→ Seçilen Bölüm:
▼

Vatandaş İbrahim

İbrahim Betil, bir sivil toplum gönüllüsü, bir vatandaş. Profesyonel olarak başladığı kariyerinde patron olacak kadar risk alabilen, parmakla gösterilecek başarılara imza atan biri. Türk iş dünyasının en popüler simalarında biriyken noktayı koyduğu anda tanınırlığını ve bilinirliğini katlayarak artırdı. Ününe ün kattı, yaptığı işlerle bizi şaşırttı. Çünkü düşünmediğimiz ve alışık olmadığımız şekillerde de hareket edilebileceğini, farklı kararlar alınabileceğini gösterdi. Biz kendisine şapka çıkardık. Duyarlıydı, azınlıklar adına, gençler adına, eğitim adına… Farkı seyirci olmamaktı, kolları sıvayıp işe koyulması onu değil de izleyenleri yormuş olabilir. Yardım kampanyaları düzenlediğinde, okullar açtığında, deprem bölgesine al attığında, yakınlarda Gambia diye bir ülkeyle bizi tanıştırdığında… “neden” diye sorduk, “ben de yapmak istiyorum…” diye noktaladık. Yaptığı gönüllülük, büyük bir adanmışlık, konsantrasyon ve disiplin gerektirdiği için çoğunlukla izlemekle yetindik.

 

Yaprak Özer: Birden bire hayatınızı değiştirdiniz. Bir sivil toplum gönüllüsü oldunuz. Sırça köşkten inip  bir vatandaş olarak hayatın içerisine karıştınız. Sırça köşk tabii bizim dışarıdan gördüğümüz resimdi.

İbrahim Betil: Evet, belki de o görünümü değiştirmek amacıyla, böyle olmadığımı anlatabilmek amacıyla bu adımı atmış olabilirim. Belki… bilmiyorum. Daha fazla keyif aldığım bir alan olduğu için hala da üzerinde ısrarla yürüdüğüm bir yol. Keyif almak çok önemli.

 

Yaprak Özer: Keyif aldığınızı gözlerinizden zaten anlıyorum, pırıl pırıl bakıyor, projelerden konuşurken gülüyor. Ama nasıl karar verdiniz?

▲

→ Ham Veri:

▼

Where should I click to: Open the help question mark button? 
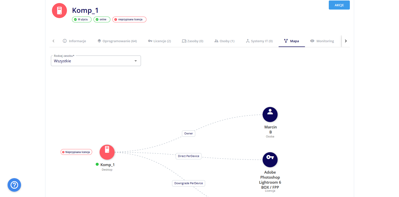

▲

→ Meydan Okuma:
İbrahim Betil'i anlatan metinde "Yaprak Özer: Birden" sözlerinden başlayıp "nasıl karar verdiniz?" sözlerine kadar uzanan kısmın tamamını hiçbir değişiklik yapmadan aktarır mısınız?

→ Alıştırma Sonucu:
Yaprak Özer: Birden bire hayatınızı değiştirdiniz. Bir sivil toplum gönüllüsü oldunuz. Sırça köşkten inip  bir vatandaş olarak hayatın içerisine karıştınız. Sırça köşk tabii bizim dışarıdan gördüğümüz resimdi.

İbrahim Betil: Evet, belki de o görünümü değiştirmek amacıyla, böyle olmadığımı anlatabilmek amacıyla bu adımı atmış olabilirim. Belki… bilmiyorum. Daha fazla keyif aldığım bir alan olduğu için hala da üzerinde ısrarla yürüdüğüm bir yol. Keyif almak çok önemli.

 

Yaprak Özer: Keyif aldığınızı gözlerinizden zaten anlıyorum, pırıl pırıl bakıyor, projelerden konuşurken gülüyor. Ama nasıl karar verdiniz?